The solo lobo, now 6 years old, left the Golden State in 2013 and promptly found a mate in Oregon near the Rogue River, around the Sky Lakes Wilderness Area between Prospect and Fort Klamath. There are now at least 7 wolves in the pack, not including the two pups sired this year, Stephenson said.

OR-7’s journey apparently inspired his brethren to make a rush on the Golden State. The California Department of Fish and Wildlife documented a wolf pair in southeastern Siskiyou County in the spring and summer. Trail cameras confirmed this summer that the furry couple had given birth to five pups.

Karen Kovacs, the wildlife program manager for the department, said genetic testing of fur and scat has confirmed that the wolf parents were not OR-7’s offspring. She said they are also related to the Imnaha pack members and apparently found their way to California on their own.

“We don't have collars on these animals at this point so it is based on what we could find out from our trail cameras,” Kovacs said. “We got images as recently as two weeks ago and the pups are now as big as the adults.”

Kovacs said there is no evidence the new pack in California has preyed on any livestock, but she admitted there is a great deal of concern among Siskiyou County ranchers.

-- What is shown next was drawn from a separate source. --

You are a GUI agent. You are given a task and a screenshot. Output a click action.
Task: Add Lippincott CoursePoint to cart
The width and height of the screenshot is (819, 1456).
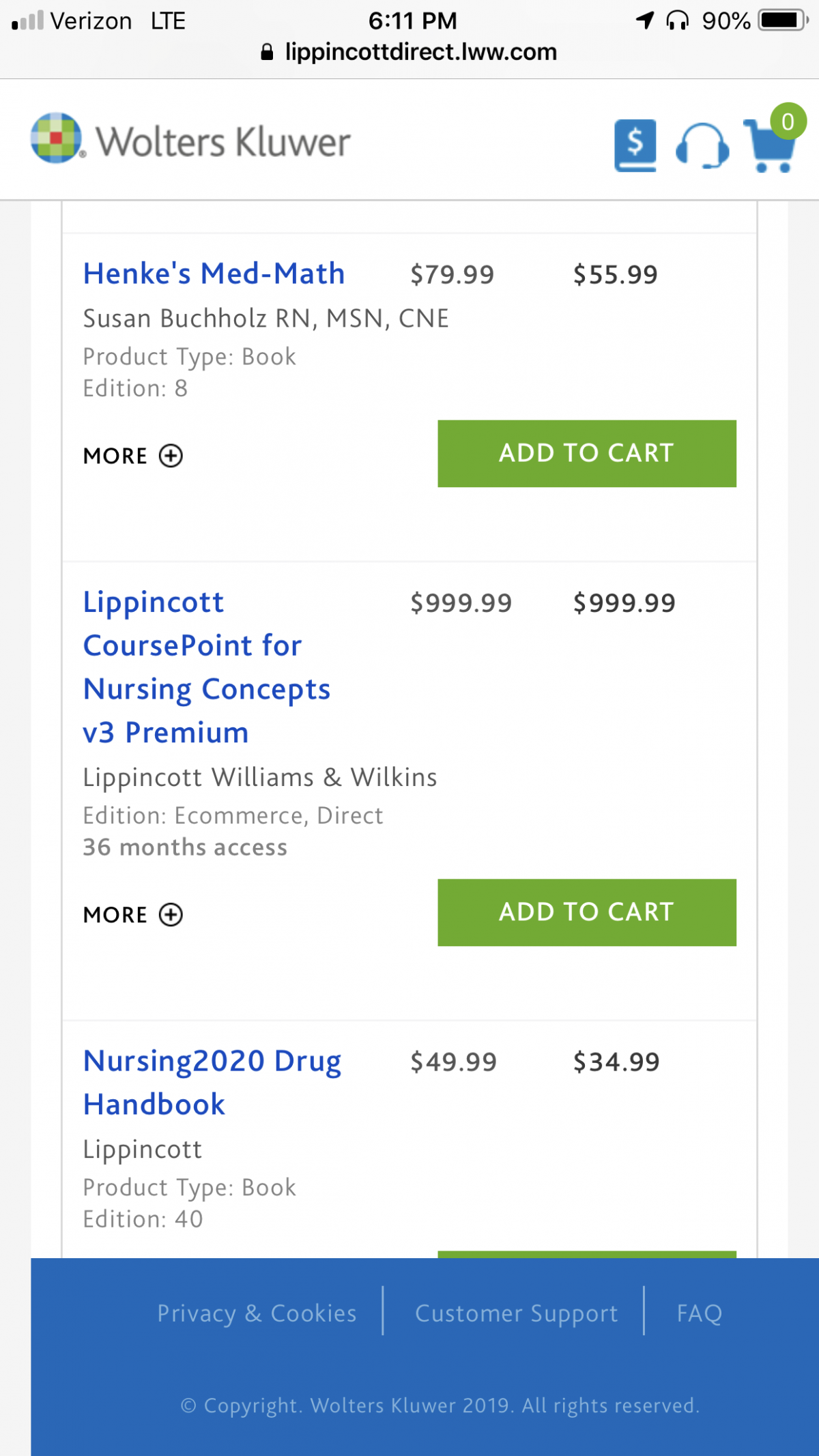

“Have private property owners who own livestock seen the wolves. Yes. Have they expressed concern, yes,” she said. “The department being the state wildlife agency is challenged with the attempts to conserve the species and address conflicts where they occur.”

It is an age-old problem. Ranchers and hunting groups in California claim wolves are “killing machines”that gut calves for fun. The hoopla surrounding OR-7 and the ongoing uncertainty of federal protection prompted the California Fish and Game Commission in 2014 to list wolves under the California Endangered Species Act.

Re-evaluating status

There are now 80 wolves in 15 packs in Oregon, so many that the Oregon Department of Fish and Wildlife recommended Thursday that they be taken off the state’s endangered species list. It is a recommendation that, like the species, is likely to generate a lot more howling from both sides.

"Wolves are definitely reoccupying Southern Oregon and Northern California,” Stephenson said. “It looks like they will continue to expand now that these wolves are here, and they are having pups.”